### Task details
Among the entries below, find the line with "Task: Open 時刻と言語 settings", then quote it and each following line up to and including the line with "Task: Click the plot", and nothing else.

### Data excerpts
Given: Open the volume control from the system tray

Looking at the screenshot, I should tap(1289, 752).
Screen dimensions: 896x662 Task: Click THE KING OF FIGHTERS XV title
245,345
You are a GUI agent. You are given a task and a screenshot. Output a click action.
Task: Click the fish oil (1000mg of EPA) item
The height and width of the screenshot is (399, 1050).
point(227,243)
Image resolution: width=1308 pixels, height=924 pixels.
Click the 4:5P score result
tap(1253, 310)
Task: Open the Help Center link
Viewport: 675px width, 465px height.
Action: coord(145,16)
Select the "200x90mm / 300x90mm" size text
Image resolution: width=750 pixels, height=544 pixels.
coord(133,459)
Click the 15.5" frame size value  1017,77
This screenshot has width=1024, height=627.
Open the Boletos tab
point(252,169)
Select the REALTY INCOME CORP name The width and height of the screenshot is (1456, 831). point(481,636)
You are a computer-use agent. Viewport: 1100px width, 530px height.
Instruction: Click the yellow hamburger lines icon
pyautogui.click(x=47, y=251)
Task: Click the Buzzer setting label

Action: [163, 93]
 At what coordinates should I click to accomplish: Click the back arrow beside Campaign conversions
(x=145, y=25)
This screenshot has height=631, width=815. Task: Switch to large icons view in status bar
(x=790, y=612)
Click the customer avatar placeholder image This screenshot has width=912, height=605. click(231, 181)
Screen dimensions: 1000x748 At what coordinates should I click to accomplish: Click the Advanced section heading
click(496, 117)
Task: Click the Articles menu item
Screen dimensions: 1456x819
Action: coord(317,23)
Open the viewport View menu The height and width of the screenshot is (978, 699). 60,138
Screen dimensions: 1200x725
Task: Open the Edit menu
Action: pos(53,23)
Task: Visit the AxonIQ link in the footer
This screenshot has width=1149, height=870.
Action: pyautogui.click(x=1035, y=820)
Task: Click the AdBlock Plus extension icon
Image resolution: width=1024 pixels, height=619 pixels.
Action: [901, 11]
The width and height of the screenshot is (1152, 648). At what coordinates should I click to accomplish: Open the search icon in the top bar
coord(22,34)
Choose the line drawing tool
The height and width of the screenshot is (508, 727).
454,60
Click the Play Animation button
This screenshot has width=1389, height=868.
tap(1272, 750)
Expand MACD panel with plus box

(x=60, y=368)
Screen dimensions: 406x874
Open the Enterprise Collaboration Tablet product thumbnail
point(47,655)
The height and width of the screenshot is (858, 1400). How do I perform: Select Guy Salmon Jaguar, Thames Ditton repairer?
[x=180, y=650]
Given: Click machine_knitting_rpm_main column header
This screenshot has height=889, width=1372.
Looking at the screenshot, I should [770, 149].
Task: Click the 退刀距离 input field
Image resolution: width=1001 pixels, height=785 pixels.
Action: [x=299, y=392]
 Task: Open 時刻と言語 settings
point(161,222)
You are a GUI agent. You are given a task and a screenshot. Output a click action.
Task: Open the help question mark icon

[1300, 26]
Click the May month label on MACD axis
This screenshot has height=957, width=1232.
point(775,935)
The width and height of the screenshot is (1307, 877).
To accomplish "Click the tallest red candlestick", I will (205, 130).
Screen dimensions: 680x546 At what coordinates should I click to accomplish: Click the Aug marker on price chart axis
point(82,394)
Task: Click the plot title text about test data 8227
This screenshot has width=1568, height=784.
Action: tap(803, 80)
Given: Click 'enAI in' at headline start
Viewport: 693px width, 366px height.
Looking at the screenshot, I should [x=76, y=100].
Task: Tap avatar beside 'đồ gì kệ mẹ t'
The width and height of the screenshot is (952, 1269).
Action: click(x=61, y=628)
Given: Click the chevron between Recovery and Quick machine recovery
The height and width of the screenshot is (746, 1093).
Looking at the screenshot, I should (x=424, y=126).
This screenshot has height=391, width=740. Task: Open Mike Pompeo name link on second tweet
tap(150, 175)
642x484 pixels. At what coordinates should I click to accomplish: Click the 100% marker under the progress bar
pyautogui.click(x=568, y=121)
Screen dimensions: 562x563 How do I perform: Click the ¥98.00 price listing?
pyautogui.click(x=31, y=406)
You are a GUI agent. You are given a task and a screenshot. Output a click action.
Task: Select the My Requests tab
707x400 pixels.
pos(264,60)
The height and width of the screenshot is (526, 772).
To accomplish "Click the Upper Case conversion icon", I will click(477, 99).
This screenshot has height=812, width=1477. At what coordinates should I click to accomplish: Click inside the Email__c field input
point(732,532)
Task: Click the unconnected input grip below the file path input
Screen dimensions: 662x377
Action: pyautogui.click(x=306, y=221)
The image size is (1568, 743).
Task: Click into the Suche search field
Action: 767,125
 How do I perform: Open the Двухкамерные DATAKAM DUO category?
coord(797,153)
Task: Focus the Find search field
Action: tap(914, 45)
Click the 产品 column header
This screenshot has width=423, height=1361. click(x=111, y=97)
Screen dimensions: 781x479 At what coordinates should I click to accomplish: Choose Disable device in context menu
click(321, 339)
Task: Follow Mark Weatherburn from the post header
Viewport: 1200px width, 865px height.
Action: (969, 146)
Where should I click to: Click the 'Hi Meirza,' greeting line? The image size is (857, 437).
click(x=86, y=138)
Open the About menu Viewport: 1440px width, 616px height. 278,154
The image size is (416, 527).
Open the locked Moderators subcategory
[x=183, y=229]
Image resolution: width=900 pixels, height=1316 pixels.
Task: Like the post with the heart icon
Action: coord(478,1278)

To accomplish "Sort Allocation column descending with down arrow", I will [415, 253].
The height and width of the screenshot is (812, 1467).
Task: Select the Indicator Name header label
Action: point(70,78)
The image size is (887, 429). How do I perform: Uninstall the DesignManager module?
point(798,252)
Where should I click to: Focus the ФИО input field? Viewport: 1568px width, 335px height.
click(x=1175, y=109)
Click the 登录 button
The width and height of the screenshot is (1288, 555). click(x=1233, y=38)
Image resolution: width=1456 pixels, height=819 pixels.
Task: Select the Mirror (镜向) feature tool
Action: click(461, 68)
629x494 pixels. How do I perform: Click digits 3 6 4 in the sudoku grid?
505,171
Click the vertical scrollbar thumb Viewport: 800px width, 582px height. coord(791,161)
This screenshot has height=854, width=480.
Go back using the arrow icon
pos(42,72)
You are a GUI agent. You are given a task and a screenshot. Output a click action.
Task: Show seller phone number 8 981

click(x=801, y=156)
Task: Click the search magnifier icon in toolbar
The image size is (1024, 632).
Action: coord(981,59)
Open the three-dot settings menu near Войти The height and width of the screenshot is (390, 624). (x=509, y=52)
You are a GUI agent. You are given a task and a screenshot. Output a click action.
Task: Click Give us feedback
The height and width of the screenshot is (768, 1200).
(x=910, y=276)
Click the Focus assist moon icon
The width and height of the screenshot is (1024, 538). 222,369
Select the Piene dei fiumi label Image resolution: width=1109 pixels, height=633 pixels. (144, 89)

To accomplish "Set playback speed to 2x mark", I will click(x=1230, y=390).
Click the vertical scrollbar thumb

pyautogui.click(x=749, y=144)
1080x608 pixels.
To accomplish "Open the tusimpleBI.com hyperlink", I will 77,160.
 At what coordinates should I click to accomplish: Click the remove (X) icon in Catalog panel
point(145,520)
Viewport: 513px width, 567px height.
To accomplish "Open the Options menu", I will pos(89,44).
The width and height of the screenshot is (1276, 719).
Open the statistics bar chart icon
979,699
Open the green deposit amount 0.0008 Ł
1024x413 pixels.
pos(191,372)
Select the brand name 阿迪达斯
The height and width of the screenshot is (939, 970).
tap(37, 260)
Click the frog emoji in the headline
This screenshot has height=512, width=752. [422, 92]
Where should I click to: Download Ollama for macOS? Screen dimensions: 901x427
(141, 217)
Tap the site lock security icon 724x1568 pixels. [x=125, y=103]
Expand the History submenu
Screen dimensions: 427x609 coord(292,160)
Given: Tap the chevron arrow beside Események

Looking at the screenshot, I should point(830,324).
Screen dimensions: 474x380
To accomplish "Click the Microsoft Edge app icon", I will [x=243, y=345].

### Result of the task
 Task: Open 時刻と言語 settings
point(161,222)
You are a GUI agent. You are given a task and a screenshot. Output a click action.
Task: Open the help question mark icon

[1300, 26]
Click the May month label on MACD axis
This screenshot has height=957, width=1232.
point(775,935)
The width and height of the screenshot is (1307, 877).
To accomplish "Click the tallest red candlestick", I will (205, 130).
Screen dimensions: 680x546 At what coordinates should I click to accomplish: Click the Aug marker on price chart axis
point(82,394)
Task: Click the plot title text about test data 8227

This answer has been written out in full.